Polynomial ring/Field/Lemma of Bezout/Determining greatest common divisor/Remark

For given polynomials ${\displaystyle {}P_{1},\ldots ,P_{n}\in K[X]}$, we can determine explicitly their greatest common divisor ${\displaystyle {}G}$ and a representation

${\displaystyle {}G=Q_{1}P_{1}+\cdots +Q_{n}P_{n}\,}$

as stated in fact.

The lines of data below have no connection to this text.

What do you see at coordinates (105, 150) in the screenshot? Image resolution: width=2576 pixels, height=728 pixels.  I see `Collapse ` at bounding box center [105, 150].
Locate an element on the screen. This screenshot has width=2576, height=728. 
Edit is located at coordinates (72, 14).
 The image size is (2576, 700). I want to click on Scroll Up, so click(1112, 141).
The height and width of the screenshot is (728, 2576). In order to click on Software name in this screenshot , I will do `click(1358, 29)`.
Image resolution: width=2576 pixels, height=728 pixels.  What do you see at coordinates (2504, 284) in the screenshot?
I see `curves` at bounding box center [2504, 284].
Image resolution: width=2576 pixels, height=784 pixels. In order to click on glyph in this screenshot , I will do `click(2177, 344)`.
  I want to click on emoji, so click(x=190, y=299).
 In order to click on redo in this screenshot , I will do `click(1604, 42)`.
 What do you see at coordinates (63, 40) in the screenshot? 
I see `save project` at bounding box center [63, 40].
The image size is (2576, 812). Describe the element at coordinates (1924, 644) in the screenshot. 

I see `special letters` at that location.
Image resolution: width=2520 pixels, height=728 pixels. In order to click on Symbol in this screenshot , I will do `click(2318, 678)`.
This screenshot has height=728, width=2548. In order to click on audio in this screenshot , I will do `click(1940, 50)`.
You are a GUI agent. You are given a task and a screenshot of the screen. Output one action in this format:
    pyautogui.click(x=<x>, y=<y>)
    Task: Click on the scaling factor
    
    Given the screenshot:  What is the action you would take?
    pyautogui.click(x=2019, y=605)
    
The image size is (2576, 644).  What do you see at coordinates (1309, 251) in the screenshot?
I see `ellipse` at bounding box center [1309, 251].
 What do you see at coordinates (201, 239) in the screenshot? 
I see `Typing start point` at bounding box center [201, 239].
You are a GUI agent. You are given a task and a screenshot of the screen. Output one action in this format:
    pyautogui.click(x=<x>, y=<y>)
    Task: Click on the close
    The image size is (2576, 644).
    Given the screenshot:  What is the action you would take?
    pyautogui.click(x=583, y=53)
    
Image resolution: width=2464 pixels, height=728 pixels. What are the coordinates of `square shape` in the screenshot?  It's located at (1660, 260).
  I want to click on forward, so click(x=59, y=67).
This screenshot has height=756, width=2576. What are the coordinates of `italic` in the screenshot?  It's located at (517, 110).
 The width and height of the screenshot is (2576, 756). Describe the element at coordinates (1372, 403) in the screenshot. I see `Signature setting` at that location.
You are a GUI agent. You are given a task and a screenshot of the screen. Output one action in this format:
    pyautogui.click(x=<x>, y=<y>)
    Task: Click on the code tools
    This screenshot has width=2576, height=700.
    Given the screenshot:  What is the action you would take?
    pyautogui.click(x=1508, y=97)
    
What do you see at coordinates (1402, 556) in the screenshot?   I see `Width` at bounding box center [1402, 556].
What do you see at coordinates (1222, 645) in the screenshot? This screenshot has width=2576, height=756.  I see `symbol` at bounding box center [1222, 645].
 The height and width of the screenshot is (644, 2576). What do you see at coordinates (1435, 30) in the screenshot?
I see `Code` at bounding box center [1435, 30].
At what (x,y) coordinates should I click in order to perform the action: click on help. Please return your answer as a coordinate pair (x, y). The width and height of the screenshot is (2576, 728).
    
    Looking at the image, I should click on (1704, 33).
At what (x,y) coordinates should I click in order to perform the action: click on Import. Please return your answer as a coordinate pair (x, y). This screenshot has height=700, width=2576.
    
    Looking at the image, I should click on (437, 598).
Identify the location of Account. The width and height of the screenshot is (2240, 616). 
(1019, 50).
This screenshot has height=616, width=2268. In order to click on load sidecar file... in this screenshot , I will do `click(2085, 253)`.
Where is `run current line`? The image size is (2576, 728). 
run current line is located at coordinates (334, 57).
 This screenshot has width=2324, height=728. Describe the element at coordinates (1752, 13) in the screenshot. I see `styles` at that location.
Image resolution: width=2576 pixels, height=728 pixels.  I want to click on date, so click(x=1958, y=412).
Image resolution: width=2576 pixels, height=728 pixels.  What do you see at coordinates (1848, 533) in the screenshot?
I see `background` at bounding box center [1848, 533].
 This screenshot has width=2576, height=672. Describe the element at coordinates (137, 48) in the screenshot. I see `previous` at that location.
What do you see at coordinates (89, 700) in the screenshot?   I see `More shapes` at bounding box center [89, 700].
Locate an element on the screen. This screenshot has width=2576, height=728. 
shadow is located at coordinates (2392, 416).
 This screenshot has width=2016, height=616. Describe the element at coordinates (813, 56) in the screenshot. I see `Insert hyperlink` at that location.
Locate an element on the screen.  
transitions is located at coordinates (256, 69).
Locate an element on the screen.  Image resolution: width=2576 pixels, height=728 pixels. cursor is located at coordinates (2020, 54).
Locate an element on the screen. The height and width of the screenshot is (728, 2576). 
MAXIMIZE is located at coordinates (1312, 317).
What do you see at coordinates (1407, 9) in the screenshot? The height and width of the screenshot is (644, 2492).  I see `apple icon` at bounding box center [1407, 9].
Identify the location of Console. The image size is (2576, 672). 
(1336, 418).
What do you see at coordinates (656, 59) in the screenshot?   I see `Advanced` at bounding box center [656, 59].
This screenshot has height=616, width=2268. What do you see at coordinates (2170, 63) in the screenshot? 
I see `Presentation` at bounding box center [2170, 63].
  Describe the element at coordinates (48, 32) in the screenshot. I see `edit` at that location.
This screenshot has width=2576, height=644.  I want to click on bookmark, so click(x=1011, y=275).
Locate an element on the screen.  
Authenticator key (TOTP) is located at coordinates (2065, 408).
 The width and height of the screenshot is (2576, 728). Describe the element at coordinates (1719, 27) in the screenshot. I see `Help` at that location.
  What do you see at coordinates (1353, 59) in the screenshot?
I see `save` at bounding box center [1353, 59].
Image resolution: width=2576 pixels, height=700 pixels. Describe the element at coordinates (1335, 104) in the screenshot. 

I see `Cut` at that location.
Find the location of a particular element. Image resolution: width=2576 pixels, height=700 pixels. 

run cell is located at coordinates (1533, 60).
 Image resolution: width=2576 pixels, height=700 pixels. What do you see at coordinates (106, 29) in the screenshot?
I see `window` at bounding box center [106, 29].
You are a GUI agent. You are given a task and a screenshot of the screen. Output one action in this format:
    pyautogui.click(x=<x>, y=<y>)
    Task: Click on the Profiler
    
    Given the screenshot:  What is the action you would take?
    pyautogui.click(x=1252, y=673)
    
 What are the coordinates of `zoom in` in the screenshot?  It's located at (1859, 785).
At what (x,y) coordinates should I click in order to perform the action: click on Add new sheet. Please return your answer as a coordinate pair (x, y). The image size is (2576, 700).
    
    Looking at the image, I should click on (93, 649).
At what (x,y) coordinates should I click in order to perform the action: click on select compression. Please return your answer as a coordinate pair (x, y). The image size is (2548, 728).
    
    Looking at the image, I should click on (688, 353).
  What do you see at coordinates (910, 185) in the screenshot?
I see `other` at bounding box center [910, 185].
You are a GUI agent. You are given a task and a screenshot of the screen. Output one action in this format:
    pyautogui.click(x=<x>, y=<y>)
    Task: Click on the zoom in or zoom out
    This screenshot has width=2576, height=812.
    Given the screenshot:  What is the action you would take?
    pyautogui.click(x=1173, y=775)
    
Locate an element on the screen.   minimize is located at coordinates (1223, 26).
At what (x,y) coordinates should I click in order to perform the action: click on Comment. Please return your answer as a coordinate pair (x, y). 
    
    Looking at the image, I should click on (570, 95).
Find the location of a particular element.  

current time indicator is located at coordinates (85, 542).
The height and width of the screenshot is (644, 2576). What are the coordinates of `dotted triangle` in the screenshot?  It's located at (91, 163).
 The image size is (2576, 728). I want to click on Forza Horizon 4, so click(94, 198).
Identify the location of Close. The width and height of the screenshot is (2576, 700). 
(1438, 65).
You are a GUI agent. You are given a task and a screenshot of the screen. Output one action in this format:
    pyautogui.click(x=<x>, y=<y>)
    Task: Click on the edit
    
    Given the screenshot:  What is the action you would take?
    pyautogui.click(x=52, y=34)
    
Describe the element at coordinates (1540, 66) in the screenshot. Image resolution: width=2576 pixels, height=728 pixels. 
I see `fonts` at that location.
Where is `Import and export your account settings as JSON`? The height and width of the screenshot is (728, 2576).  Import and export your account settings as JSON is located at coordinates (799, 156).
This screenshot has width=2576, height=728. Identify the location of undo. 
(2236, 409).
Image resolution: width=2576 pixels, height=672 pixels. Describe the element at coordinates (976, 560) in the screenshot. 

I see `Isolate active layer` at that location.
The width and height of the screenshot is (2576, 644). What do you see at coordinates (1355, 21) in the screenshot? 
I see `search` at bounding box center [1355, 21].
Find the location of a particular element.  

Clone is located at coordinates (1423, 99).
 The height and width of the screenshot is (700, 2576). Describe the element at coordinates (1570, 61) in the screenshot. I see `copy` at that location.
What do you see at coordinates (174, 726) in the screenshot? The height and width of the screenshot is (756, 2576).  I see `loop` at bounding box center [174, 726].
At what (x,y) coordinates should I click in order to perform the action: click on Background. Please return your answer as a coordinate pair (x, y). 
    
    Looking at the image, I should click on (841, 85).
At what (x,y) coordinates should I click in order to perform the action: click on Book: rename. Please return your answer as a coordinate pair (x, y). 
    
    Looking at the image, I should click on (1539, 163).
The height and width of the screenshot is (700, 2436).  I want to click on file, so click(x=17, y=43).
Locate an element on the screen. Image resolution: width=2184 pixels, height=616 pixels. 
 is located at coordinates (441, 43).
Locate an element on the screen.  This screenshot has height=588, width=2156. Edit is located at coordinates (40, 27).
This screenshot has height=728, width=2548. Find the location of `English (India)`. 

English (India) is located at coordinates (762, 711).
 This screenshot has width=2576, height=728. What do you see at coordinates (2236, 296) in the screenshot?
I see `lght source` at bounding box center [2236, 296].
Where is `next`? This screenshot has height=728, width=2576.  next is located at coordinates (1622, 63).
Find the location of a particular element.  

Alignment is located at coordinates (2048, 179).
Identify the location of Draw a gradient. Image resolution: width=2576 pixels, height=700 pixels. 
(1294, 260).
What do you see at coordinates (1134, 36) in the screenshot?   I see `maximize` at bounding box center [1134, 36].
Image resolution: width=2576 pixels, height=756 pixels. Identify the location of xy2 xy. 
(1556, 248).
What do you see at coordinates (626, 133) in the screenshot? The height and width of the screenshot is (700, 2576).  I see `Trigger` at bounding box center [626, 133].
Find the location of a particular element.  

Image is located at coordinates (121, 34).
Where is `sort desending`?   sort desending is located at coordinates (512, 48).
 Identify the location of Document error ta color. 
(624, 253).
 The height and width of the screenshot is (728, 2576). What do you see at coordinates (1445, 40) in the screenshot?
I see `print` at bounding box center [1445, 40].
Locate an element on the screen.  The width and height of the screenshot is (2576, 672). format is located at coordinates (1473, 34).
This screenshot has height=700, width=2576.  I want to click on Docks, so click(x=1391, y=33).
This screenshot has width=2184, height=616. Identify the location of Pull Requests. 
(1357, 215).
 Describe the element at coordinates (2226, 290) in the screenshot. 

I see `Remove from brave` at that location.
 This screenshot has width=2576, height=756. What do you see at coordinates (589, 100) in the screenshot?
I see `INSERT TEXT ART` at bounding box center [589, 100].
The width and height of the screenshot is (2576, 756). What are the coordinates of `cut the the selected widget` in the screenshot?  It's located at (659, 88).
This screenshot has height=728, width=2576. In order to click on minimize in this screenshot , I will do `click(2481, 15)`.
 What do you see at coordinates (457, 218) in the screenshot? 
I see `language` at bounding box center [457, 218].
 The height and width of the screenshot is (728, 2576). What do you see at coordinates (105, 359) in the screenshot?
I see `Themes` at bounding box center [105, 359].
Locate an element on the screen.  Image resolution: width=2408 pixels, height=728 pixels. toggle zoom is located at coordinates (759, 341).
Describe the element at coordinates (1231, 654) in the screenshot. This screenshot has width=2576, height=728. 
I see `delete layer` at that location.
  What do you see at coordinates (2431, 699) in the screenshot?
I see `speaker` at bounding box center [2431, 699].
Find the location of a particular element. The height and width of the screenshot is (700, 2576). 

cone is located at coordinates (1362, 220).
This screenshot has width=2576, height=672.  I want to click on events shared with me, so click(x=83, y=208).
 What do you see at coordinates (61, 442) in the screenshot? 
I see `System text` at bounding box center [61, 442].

For this, we restrict ourselves to the case ${\displaystyle {}n=2}$. Let the degree of ${\displaystyle {}P_{1}}$ be as large as the degree of ${\displaystyle {}P_{2}}$. The division with remainder yields

${\displaystyle {}P_{1}=P_{2}H_{2}+R_{2}\,}$

with a remaining polynomial, whose degree is smaller than the degree of ${\displaystyle {}P_{2}}$, or which is ${\displaystyle {}0}$. The main point is that the ideals

${\displaystyle {}(P_{1},P_{2})=(P_{2},R_{2})\,}$

are identical and, thus, the greatest common divisor of ${\displaystyle {}P_{1}}$ and ${\displaystyle {}P_{2}}$ and of ${\displaystyle {}P_{2}}$ and ${\displaystyle {}R_{2}}$ coincide. Now we perform again the division with remainder, dividing ${\displaystyle {}P_{2}}$ by ${\displaystyle {}R_{2}}$ with remainder ${\displaystyle {}R_{3}}$, and again the ideal ${\displaystyle {}(R_{2},R_{3})}$ coincides with the starting ideal. In this way, we obtain a sequence of remaining polynomials

${\displaystyle R_{0}=P_{1},R_{1}=P_{2},R_{2},\ldots ,R_{k}\neq 0,0,}$

with the property that two adjacent polynomials generate the same ideal. Hence, ${\displaystyle {}R_{k}}$ (the last remaining polynomial different from ${\displaystyle {}0}$) is the greatest common divisor of ${\displaystyle {}R_{0}}$ and ${\displaystyle {}R_{1}}$. We can find a representation of ${\displaystyle {}R_{k}}$ as a linear combination of the ${\displaystyle {}R_{0},R_{1}}$, by working back this algorithm using the equations which describe the divisions with remainder.